**Compito A**
Nel testo sulla crisi del Banco Ambrosiano, come definì Ciampi tale crisi in rapporto al suo governatorato?
**Compito B**
Prosegua il testo sulla crisi del Banco Ambrosiano a partire dal punto in cui si interrompe.

**Testo estratto**
━━━━━━━━━━━━━━━━━━━━━━━━━━━━━━

Nonostante
le tante rievocazioni e pubblicazioni dedicate alla crisi del Banco
Ambrosiano - sfociata, come è noto, nella liquidazione coatta
dell'istituto e nella contestuale nascita del Nuovo Banco Ambrosiano - il
ruolo svolto nella vicenda dal ministro Nino Andreatta non è mai emerso
in modo completo, ma solo frammentario. Si ricordano di lui i
comportamenti e i pronunciamenti che all'epoca fecero più scalpore e che
certo, anche a distanza di tempo, appaiono di forte significato (perché
resta un caso senza precedenti quello di un ministro cattolico che
denuncia in parlamento la corresponsabilità in una bancarotta fraudolenta
di un istituto del Vaticano e si appella direttamente al Pontefice);
ma rimangono in ombra altri momenti, che pure rappresentano dei passaggi
chiave nella vicenda. Così, per esempio, non si conosce (se non per
ricostruzioni colorite ma di non sicura attendibilità) come Andreatta
riuscì a superare l'ostacolo rappresentato dalla contrarietà dei
maggiorenti del suo partito alla liquidazione del Banco. Nello stesso
tempo il governatore Ciampi doveva resistere alla perentoria presa di
posizione di uno dei più autorevoli ministri del governo Spadolini -
formalizzata anche per iscritto in una lettera di diffida che Ciampi
relegò "agli atti" - sulla questione nodale dell'attribuzione
al pool di banche ovvero ai liquidatori della partecipazione di controllo
nella Centrale; anche questo aspetto della vicenda merita di essere
richiamato e messo in luce: la piena sintonia che si realizzò tra il
ministro Andreatta e il governatore Ciampi nell'affrontare la crisi
dell'Ambrosiano; solo l'intesa che si cementò tra loro può spiegare come
questi due uomini abbiano trovato la forza di resistere in solitudine alle
enormi pressioni del mondo circostante, che avrebbe preferito che non si
adottassero misure severe e interventi sanzionatori. Non per nulla Ciampi
mi ha più volte confessato che la crisi dell'Ambrosiano ha rappresentato
la prova più dura di tutto il suo governatorato.

━━━━━━━━━━━━━━━━━━━━━━━━━━━━━━

**Dati forniti**

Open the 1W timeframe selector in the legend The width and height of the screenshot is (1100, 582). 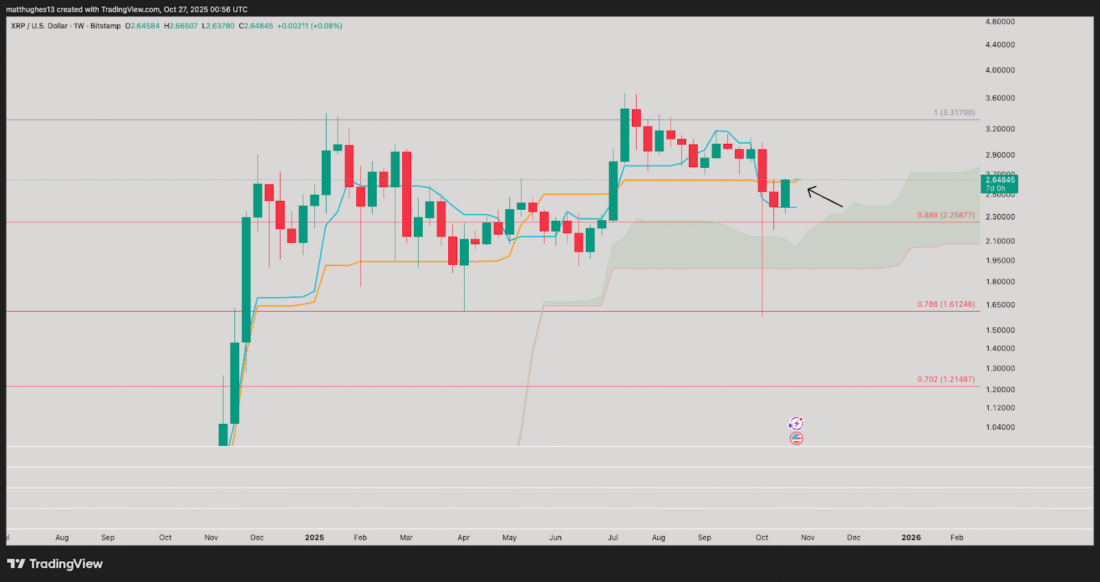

━━━━━━━━━━━━━━━━━━━━━━━━━━━━━━

**Risposta scritta A**
La definì la prova più dura di tutto il suo governatorato.

**Risposta scritta B**
Nel brevissimo spazio concesso a questo intervento posso solo segnalare,
non certo colmare, le lacune che tuttora si riscontrano nella conoscenza
storica di quei fatti. Mi limiterò a offrire alcuni spunti, richiamando
innanzitutto le idee che Andreatta aveva allora maturato sullo stato del
nostro sistema bancario e sulle prospettive e gli obiettivi che si
proponeva di perseguire.
"In un paese che deve mobilitare risorse per colmare il divario con i
paesi industriali più avanzati" - egli si chiedeva nel febbraio
1982, cioè alla vigilia della crisi dell'Ambrosiano: Nino si trovava
allora da sedici mesi al ministero del Tesoro - "e che deve
finanziare un ingente disavanzo del settore pubblico, quali riforme sono
possibili per far sì che il sistema bancario italiano assolva con più
efficacia il suo ruolo di intermediazione?".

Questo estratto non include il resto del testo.